È impensabile l’orientamento verso plantari preconfezionati: non esistono due piedi uguali e, a maggior ragione, non esistono due piedi malati uguali.
Il plantare sta al piede come l’occhiale sta all’occhio, pertanto l’indicazione per la costruzione di un buon plantare potrà solamente essere la diretta conseguenza di una perfetta valutazione del piede e dei suoi vizi da correggere. Una volta, tale realizzazione veniva eseguita in modo empirico, anche se seguendo pratiche artigianali di buona qualità.
Oggi, nell’era dei computer, possiamo avvalerci di tecnologie avanzate che visualizzano, elaborano, memorizzano e correggono ogni piccola imperfezione dell’appoggio del piede.

Una pedana elettronica con quattro sensori per ogni centimetro quadrato invia ogni sei centesimi di secondo informazioni relative alla statica del piede e alla marcia a un elaboratore che, in tempo reale, analizza e corregge tutti i parametri alterati del piede.
Tale elaborato viene memorizzato su memoria magnetica e fornirà gli elementi necessari all’elaborazione e alla costruzione del plantare, che potrà correggere qualunque squilibrio statico o dinamico entro limiti prefissati.

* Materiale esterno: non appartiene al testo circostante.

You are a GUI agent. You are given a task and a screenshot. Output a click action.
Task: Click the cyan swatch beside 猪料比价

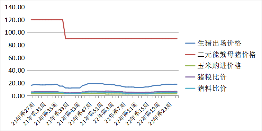tap(190, 88)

Se ne deduce che l’impiego di tale apparecchiatura presenta vantaggi evidenti:
immediatezza del rilevamento sia statico che dinamico;
– trasformazione in grafica di ogni problematica legata al piede;
– possibilità di memorizzare e, quindi, di confrontare l’evoluzione della malattia;
– precisione quasi assoluta;
– realizzazione di plantari molto sottili in quanto perfettamente “essenziali”.

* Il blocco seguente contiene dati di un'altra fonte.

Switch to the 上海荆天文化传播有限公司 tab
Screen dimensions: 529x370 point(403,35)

L’intervento esterno dello Specialista servirà solamente a fornire dei dati accessori per la più adatta tipologia del plantare dopo avere valutato con calma i parametri memorizzati sulla memoria digitale.
La stessa strumentazione fornirà dati complementari prima dell’intervento chirurgico, fornendo indicazioni precise e preziose per modificare l’appoggio del piede, che potrà essere immediatamente verificato dopo l’intervento.

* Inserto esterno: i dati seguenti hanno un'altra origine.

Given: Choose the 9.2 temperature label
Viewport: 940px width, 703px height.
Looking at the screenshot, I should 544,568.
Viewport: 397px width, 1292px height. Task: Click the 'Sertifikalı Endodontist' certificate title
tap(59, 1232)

Tutta la sequenza delle immagini a paziente fermo o in movimento può essere richiamata all’infinito dallo specialista, per essere valutata e studiata; le immagini possono essere archiviate, stampate, ingrandite e confrontate.
Parliamo, quindi, di plantari nei piedi sofferenti ma anche, soprattutto, nei piedi sani, nei quali si voglia sfruttare al meglio la potenzialità di spinta, resistenza e versatilità del piede e dell’appoggio. Queste qualità non vengono mai utilizzate al 100%, a tutto scapito del rendimento dell’atleta, del comfort dello sciatore, dell’efficienza della casalinga e del rendimento di tutte le persone che devono stare molto in piedi, come commesse, vigili urbani, chirurghi, postini, militari e così via.